Example #2: CBS News. Check this out... Run the query [site:www.cbsnews.com inurl:source=rss] on Google. Google returns 27,900 pages. You'll see that all of those pages have a source=RSS in the URL. Even though I don't believe Google's numbers of results to be even remotely accurate, still there are a heck of a lot of pages there, and those pages are bringing in some amount of traffic from Google searchers. When they do, the referral source is being wrongly attributed to the site's RSS feed. I wonder if CBS News realize this? Probably not.
So, if you must use the URL's query string to track your referral sources, then at least make sure that you aren't ever serving those links to search engine spiders. Drop the referral source from all links when spiders come to visit. Don't worry; the search engines say this sort of "cloaking" is totally okay.
That will ensure your own site isn't providing source coded links for the spiders to explore. But what to do about other sites that are linking to you? I suggest that you 301 redirect all traffic to URLs with tracking codes to the corresponding URL without the tracking code. You should see that your source coded pages in the search engines' indices should drop away to nothing over time (or at least get relegated to "supplemental hell").
3 comments
-
Stephan, it might be good to mention that removal of session tracking parameters from URLs for bots is okay as benign cloaking, but folx need to realize that changing the link label text may not be okay.

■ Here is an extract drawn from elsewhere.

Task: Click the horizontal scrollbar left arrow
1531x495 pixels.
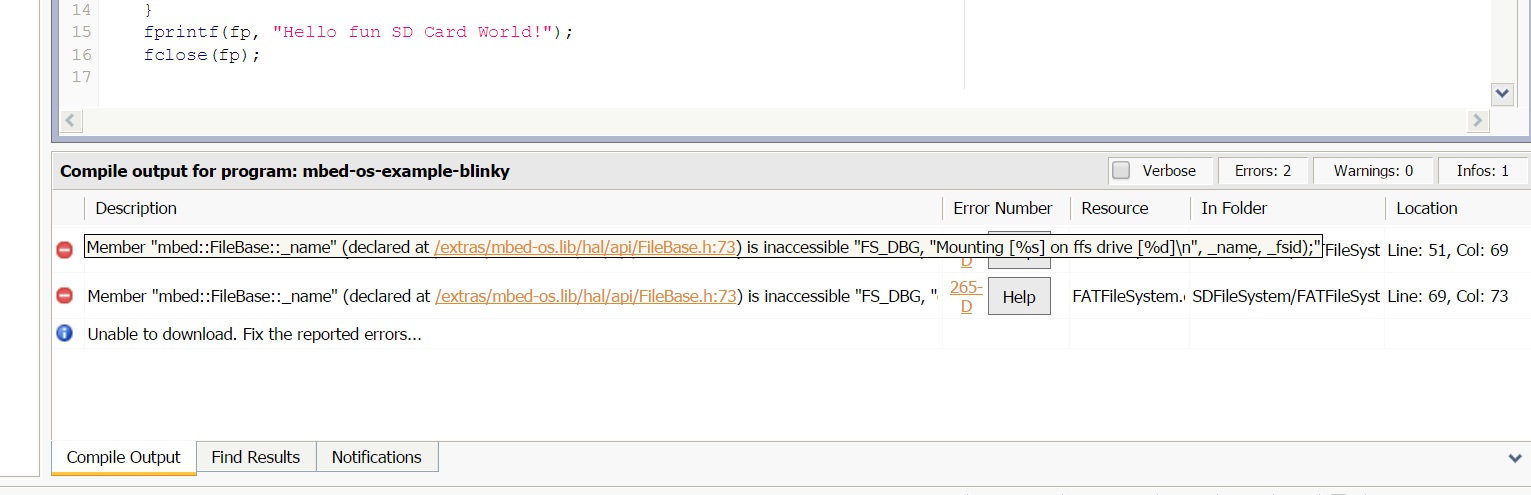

Non-technical people often confuse the parts of the link, not understanding that the visible text of the link, or "link label", is a separate piece from the URL it is linked to.
Search engines are okay with removing session variables for their spiders as you mention, but it's not clear that changing the label text would necessarily be okay. There was a debate about that on SearchEngineWatch.com this year, in relation to something similar to this on the Colgate-Palmolive website. Most search engines would likely consider this practice to be hostile cloacking, if they detect it.Comment by Chris Smith [Visitor]
· http://www.superpages.com —
05/08/06 @ 13:48
-
Thanks Chris. Good point!
Comment by Stephan Spencer [Member]
—
05/08/06 @ 16:02
-
Almost everytime I run my Norton System Works full system scan, it encounters a tracking code. How do they get in and am I right to have Norton remove it? Please respond to this via email as I will probably forget to come back here and check for an answer
Comment by Brenda Cartwright [Visitor]
—
08/24/07 @ 12:07